┌─ Passage to read

I am new to GMAT preparation so need some help from you veterans .I cannot understand this question.As per my understanding x% of x% of any number is always less than x% of that number.For example, 10% of 10% of 100 : Since there is no bracket ,I can start from the left hand side .10% of 10% is 1% . 1% of 100 is 1. Now to the second part ...x% less than y,which means 10% less than y,which is nothing but 90.So 1 is always less than 90 . Obvously I have got it all wrong ,but I cannot interpret it in any other manner .Please help .

Regards, arijitb1980

From your computations it is clear that \(x\) cannot be 10. But it doesn't mean that there is no value of \(x\) for which the equality holds.

Translating the question into an equation: is \(\frac{x}{100}*\frac{x}{100}y=(1-\frac{x}{100})y\)?

└─
┌─ Provided material

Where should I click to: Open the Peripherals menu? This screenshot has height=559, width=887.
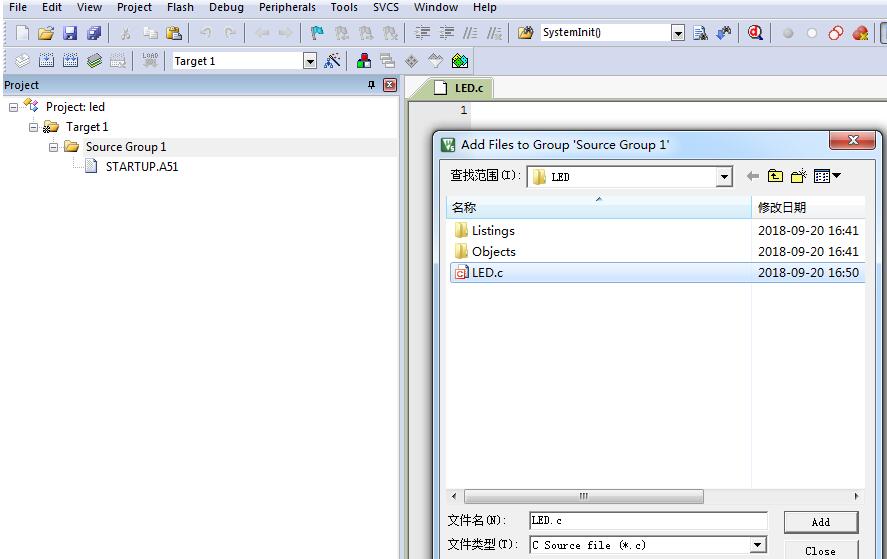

└─

**Exercise brief**
Continue the forum thread about the GMAT percentage question from the point where it stops. The lines shown here play no part in this exercise.

**Response to the exercise**
(1) If \(y=0,\) then the equality certainly holds. Dividing through by \(y,\) the equation becomes \(x^2+x-10,000=0.\) You can solve this quadratic and the positive root is approximately \(61.8.\) So, here is the answer: for \(x=61.8\), \(x%\) of \(x%\) of \(y\) is \(x%\) less than \(y.\) Sufficient.

(2) We can deduce that \(y\neq0\) but we don't know anything about \(x.\) Not sufficient.

Answer A _________________

PhD in Applied Mathematics Love GMAT Quant questions and running.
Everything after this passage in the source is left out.